The Court emphasized that merely making information available in the data room is not enough to discharge the seller's duty of disclosure. In particular, the seller must explicitly draw attention to circumstances that could cause significant economic damage and that are important when making a purchase decision, even if the information is available in the data room.
This case related to a possible special cost allocation of up to EUR 50 million, which could result in the buyer sustaining considerable economic damage. The Court ruled that the seller (without being asked to do so) should have explicitly informed the buyer of the scope of the costs, as this fact was of crucial importance to the buyer. The mere existence of a data room and the performance of due diligence do not necessarily mean the buyer is aware of such facts or circumstances. The scope and structure of the data room, the naming of the documents and their systematic arrangement are factors that are equally as important as a notification that documents have been subsequently added and the time available for their review.
The seller's duty of disclosure is not fulfilled merely by uploading the minutes of the owners' meeting to the data room three days prior to notarization. The buyer had no reason to check the data room for new documents shortly before notarization, unless it had been expressly informed of this. The Court stressed that even in the absence of an agreed deadline for adding documents to the data room, the provision of information at such short notice was not to be expected. In addition, the fact or circumstance requiring disclosure was not clearly evident from the documents uploaded, as the collection contained all resolutions going back more than 10 years.
Further, the seller's duty of disclosure should not be regarded as being met simply because the buyer could have found references to pending construction measures in the data room. During the Q&A process, the buyer was given – at the very least – an incomplete answer by the seller in relation to the question of the expected costs for these construction measures. According to the Court, even if the buyer had asked additional (follow-up) questions, this would have led to contributory negligence on the part of the buyer at most, but not to the seller fulfilling its duty of disclosure.

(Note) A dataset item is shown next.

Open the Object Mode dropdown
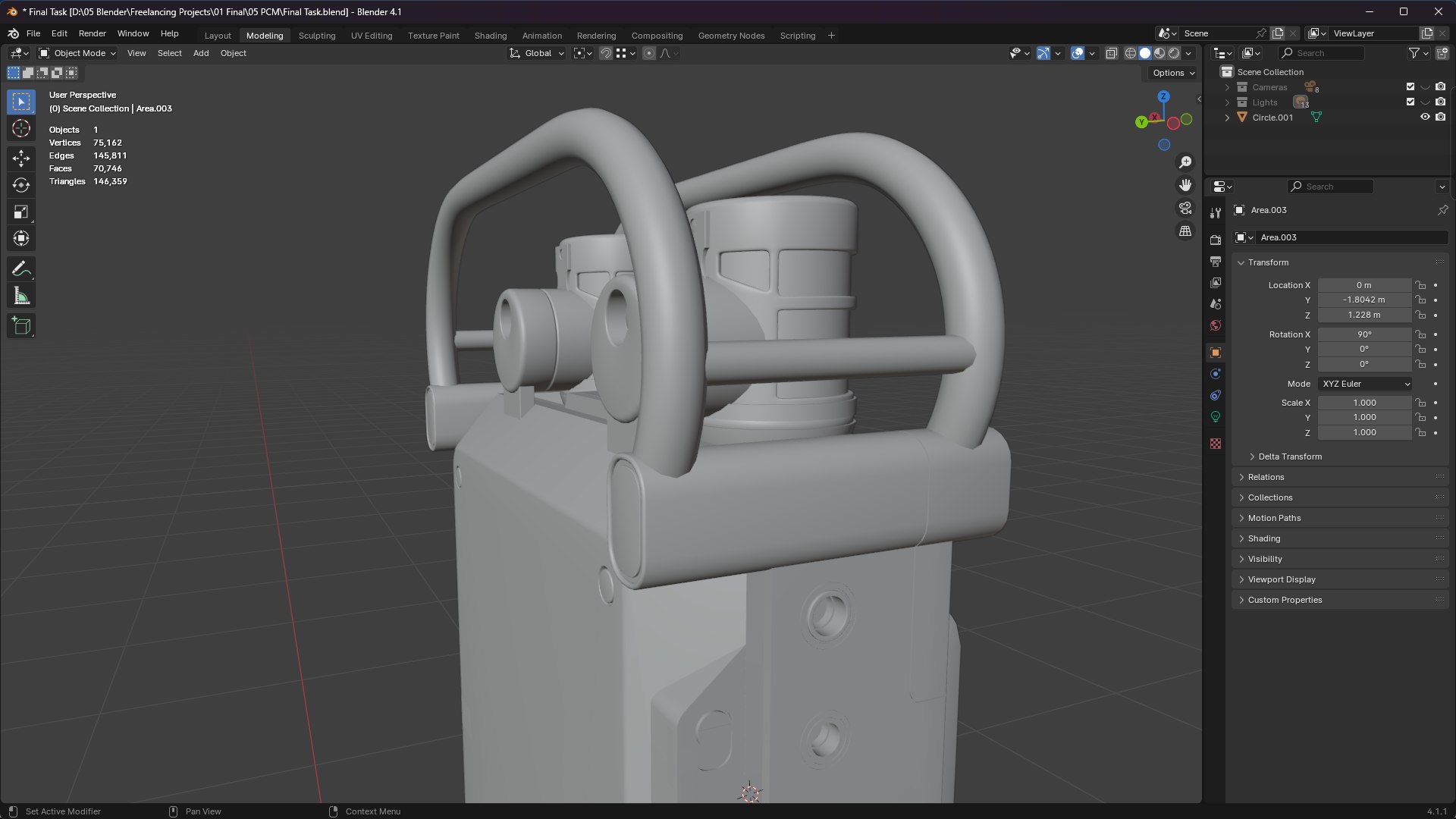1456x819 pixels. coord(77,53)
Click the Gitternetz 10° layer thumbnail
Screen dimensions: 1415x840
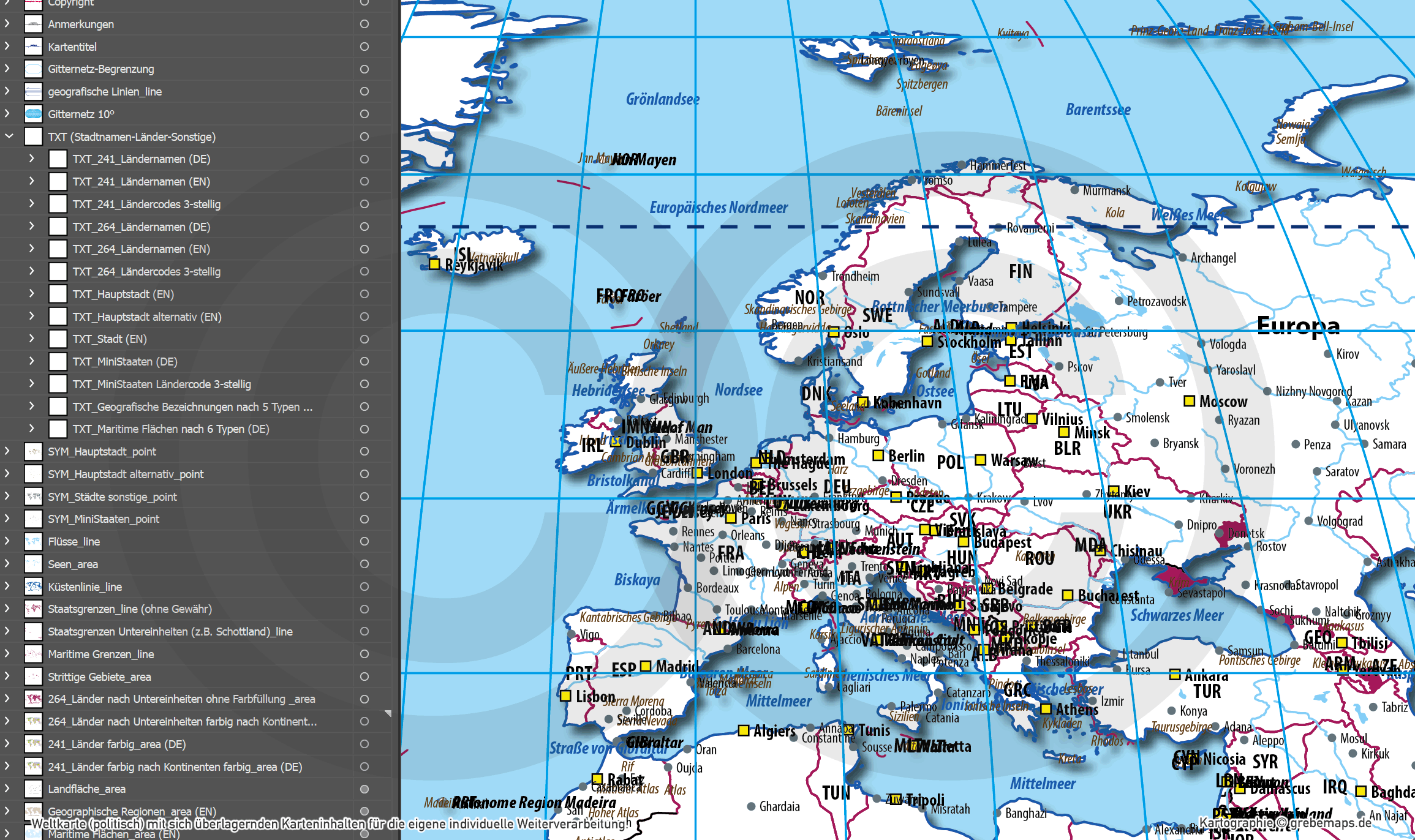click(33, 114)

The decision of the Court underlines just how important it is for sellers to check carefully which information is of material importance and inform the buyer of these facts or circumstances (in a timely manner), even if the information is available in the data room.
Significance for Austria:
The aforementioned decision of the German Federal Court of Justice has parallels with the pre-contractual duties of disclosure in Austria. Duties of protection and care on the one hand and duties of disclosure on the other can be derived from the pre-contractual principle of mutual consideration. If these pre-contractual obligations are violated, a claim can be made for any resulting damage or loss sustained.
The mere posting of information and documents in a virtual data room is therefore unlikely to be sufficient to fulfil the duty of disclosure in Austria and therefore does not exempt the seller from liability. If information crucial for the buyer's purchase decision is made available in the data room, the seller should take steps to ensure that the data room is both well organised and factually and technically structured. In the case of information that could have a significant economic impact, the seller should make explicit reference to this in a timely manner.
The seller in a real estate transaction would therefore be well advised to make explicit mention of important information that could be of great significance to the buyer and to ensure that this information is also included in the contract documents.